Einstein 方程式の4次元球対称な真空解を考えると Schwarzschild 解に限定されるというBirkhoffの定理は有名ですが、対称性の条件を外したり次元などを変えると色々なブラックホール解が考えられます。
・AdS/CFT対応を使って、CFT側の並進対称性を壊すような変形を加えると、AdS側のブラックホールを文字通り変形することができます。このようなブラックホールの性質やダイナミクスについて調べました。また、このような変形のもとで、AdSとCFT双方で従来期待されている性質がどこまで保たれるかも非常に興味深いです [2112.14388][2302.08009][2310.19376][2406.06121]。
量子重力理論において、グローバル対称性は存在しないという期待があります。この期待を裏付ける理由の1つが、ブラックホールの蒸発する過程の定性的な考察です。
・この議論をより定量的に行うために、qubit の模型を使って、対称性の破れが量子情報量(symmetry resolved entorpy )の性質にどのように影響するかを解析しました [2206.09633]。
熱力学的なエントロピーは統計物理において微視的な状態の数え上げとしても理解できました。では、ブラックホールのエントロピー、すなわち面積を説明する微視的な自由度は何でしょうか?より一般に、時空を記述する微視的な自由度は?量子重力を理解する上で本質的に重要な問いです。
一般に、エンタングルメント・エントロピーの計算などで部分系を定義することは、そこに境界を導入することに相当します。ゲージ理論や重力理論に対してこのような部分系を定義すると、無限遠方における漸近対称性のように、境界に対称性(物理的なラージ・ゲージ変換の自由度)が出現します。このような対称性を担う自由度のことを、しばしばエッジ・モードと呼びます。

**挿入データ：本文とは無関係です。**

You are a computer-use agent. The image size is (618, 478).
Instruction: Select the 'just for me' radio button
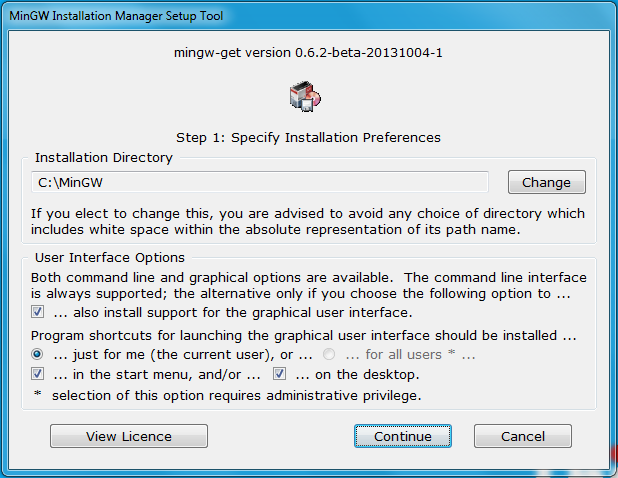(37, 354)
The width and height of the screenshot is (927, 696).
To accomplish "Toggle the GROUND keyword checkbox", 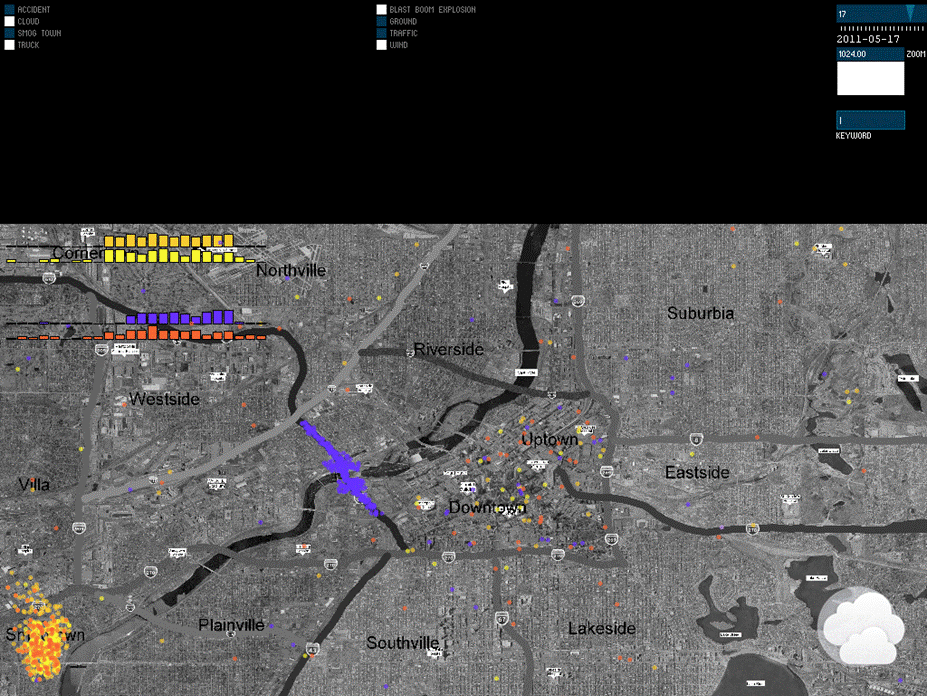I will click(382, 22).
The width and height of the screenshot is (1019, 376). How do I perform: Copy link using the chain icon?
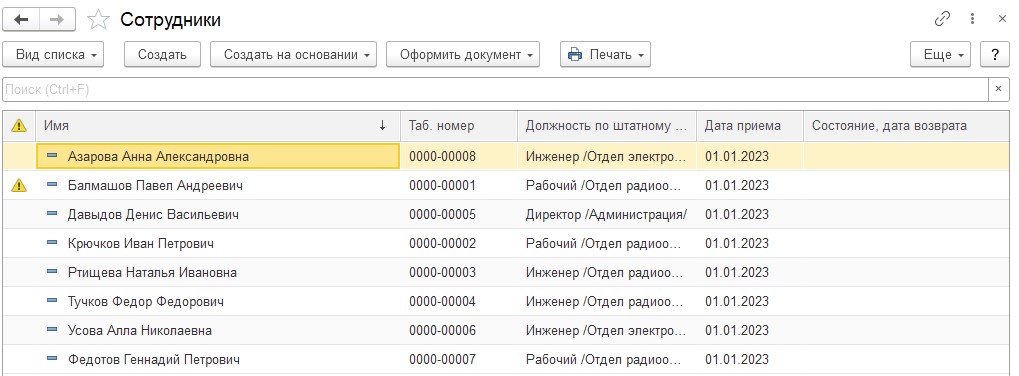click(942, 19)
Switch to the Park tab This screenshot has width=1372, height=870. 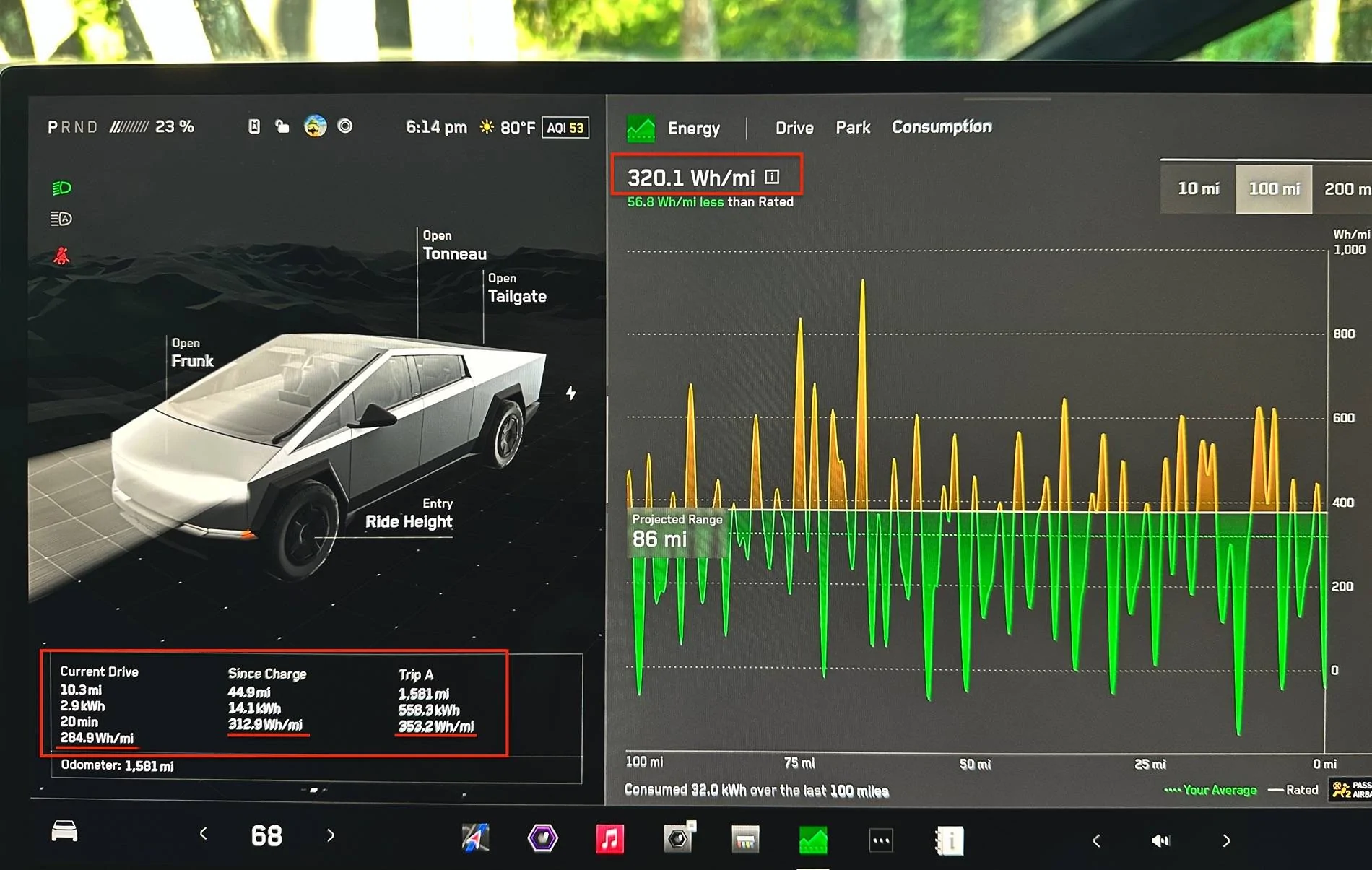(x=853, y=128)
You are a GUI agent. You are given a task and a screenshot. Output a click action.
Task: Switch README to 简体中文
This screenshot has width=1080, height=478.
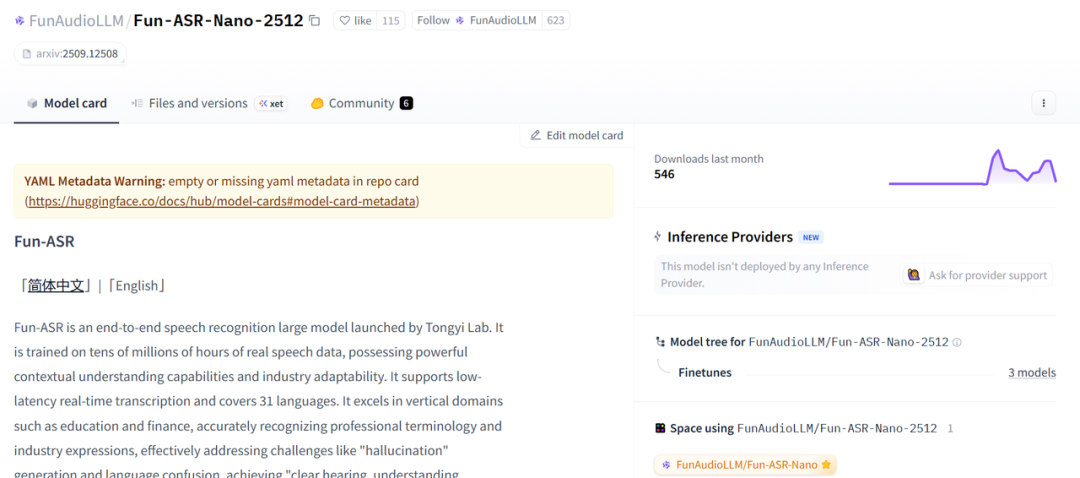(56, 285)
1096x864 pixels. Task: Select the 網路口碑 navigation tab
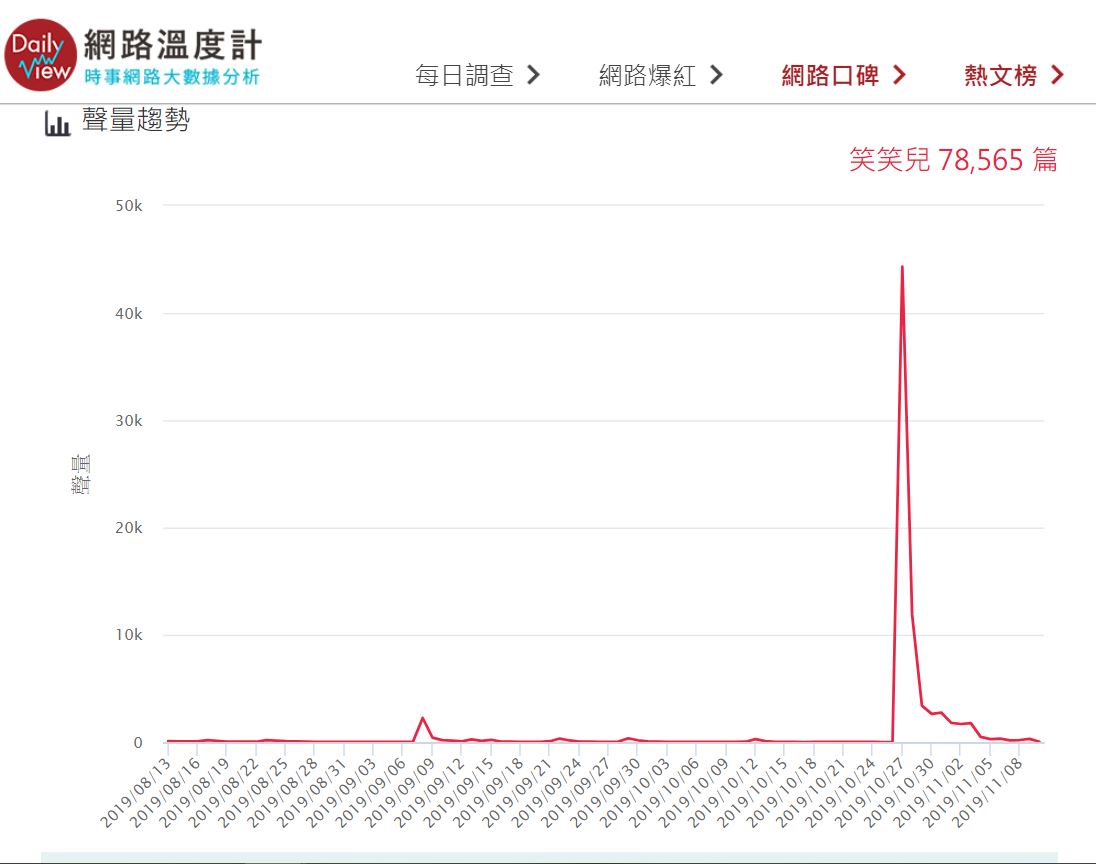point(829,75)
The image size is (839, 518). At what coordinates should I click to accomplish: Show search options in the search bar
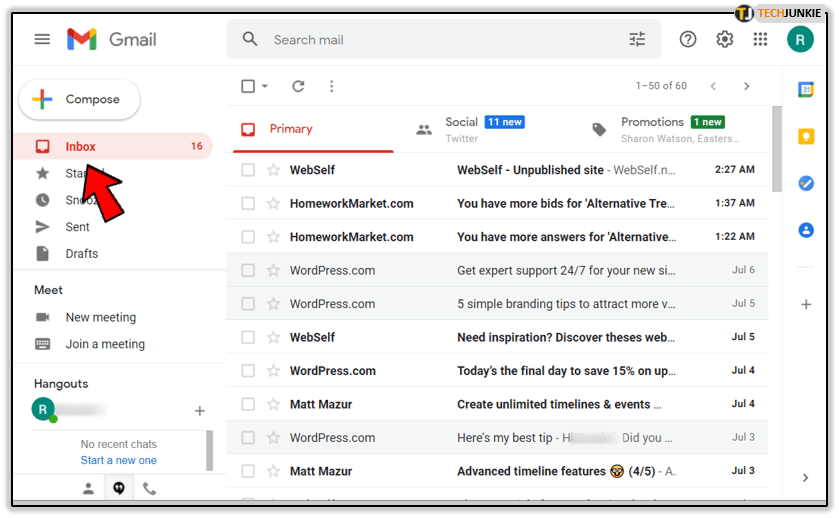(x=637, y=40)
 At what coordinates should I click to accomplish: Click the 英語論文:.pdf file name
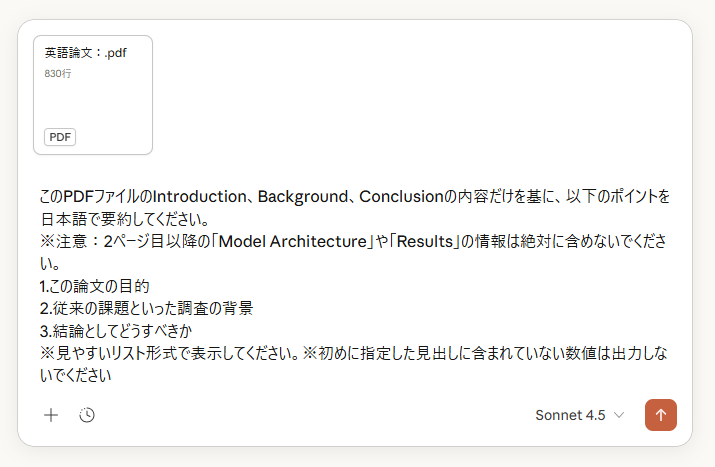[x=86, y=53]
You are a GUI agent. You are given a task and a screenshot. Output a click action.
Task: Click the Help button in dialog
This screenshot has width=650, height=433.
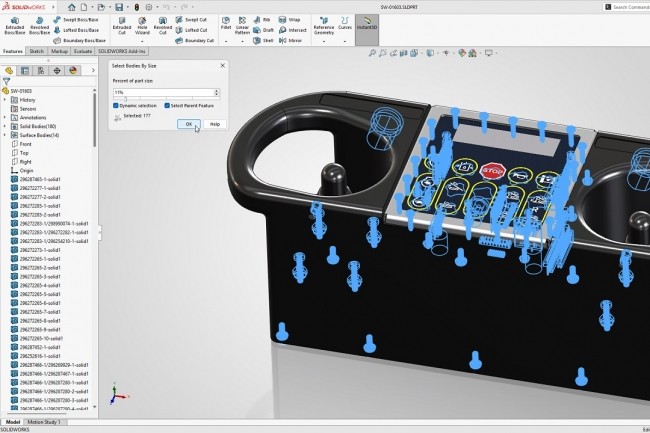[214, 124]
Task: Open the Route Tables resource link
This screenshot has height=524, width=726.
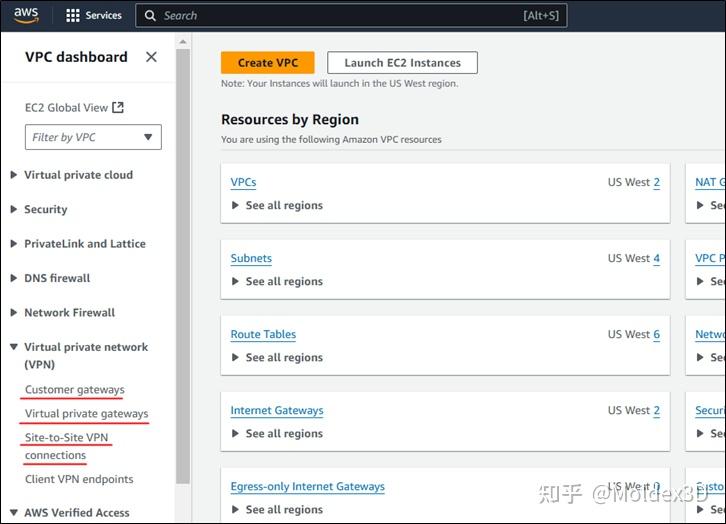Action: pos(263,335)
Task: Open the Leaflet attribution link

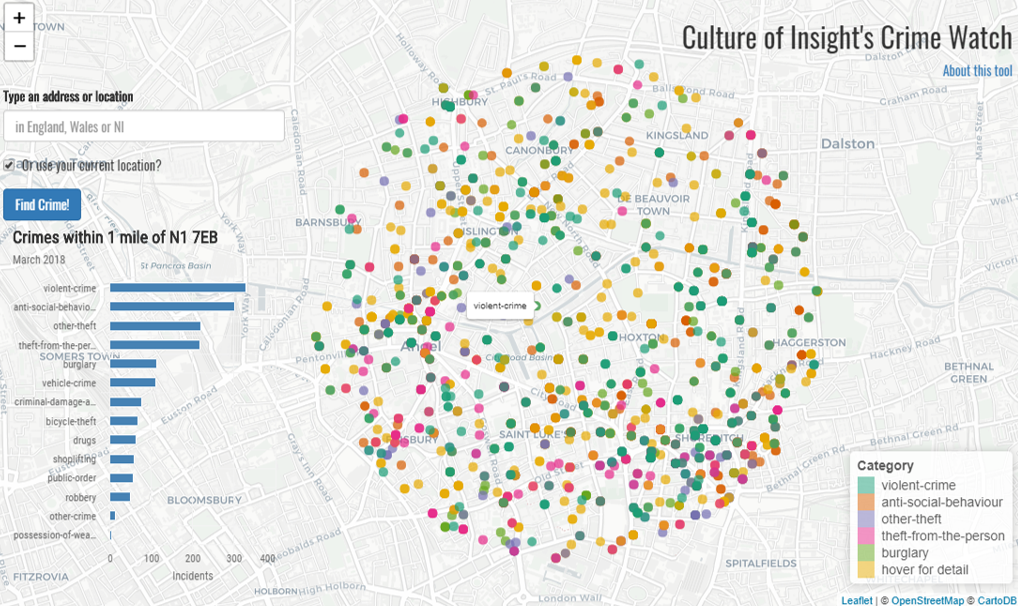Action: 856,600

このエッジ・モードたちのエンタングルメントは重力理論のエントロピーの面積項を説明する上でも本質的な役割を果たすと期待されています。重力理論のエントロピーの面積項は、ホログラフィー原理の出発点でもありました。エッジ・モードの研究は、ホログラフィー原理をより構成的に理解する上でも重要な役割を果たすと期待しています。
・重力理論におけるエッジ・モードのエンタングルメント・エントロピーが重力エントロピーの面積項を説明することを (1) 古典重力 (2) AdS/CFT対応 (3) 摂動的弦理論の3つの観点から議論しました [1912.01636]。
・このようなエッジ・モードは非可換ゲージ理論においても重要な役割を果たします。2次元Yang-Mills理論における解析を通して、ゲージ理論におけるエッジ・モードの物理的な解釈を明確にしました [1705.01549]。
近年のブラックホール情報喪失問題の理解の進展により、ワームホールの重要性が再認識されてきました。低エネルギーの重力理論は、単一の場の理論ではなく、場の理論たちのある種の統計平均である可能性が議論されています。この可能性から得られる新しい視点や従来の考え方との関係性を理解することにより、量子重力の理解が進むと期待されています。
・従来のAdS/CFTにおいて、空間的なワームホール (Einsten-Rosen bridge) は場の理論におけるエンタングルメントによって構成されると考えられています。しかし、低エネルギーの観測者(低エネルギーの観測可能量)は、時に場の理論の古典相関を Einsten-Rosen bridge と錯覚する場合があることを指摘しました [2108.08308]。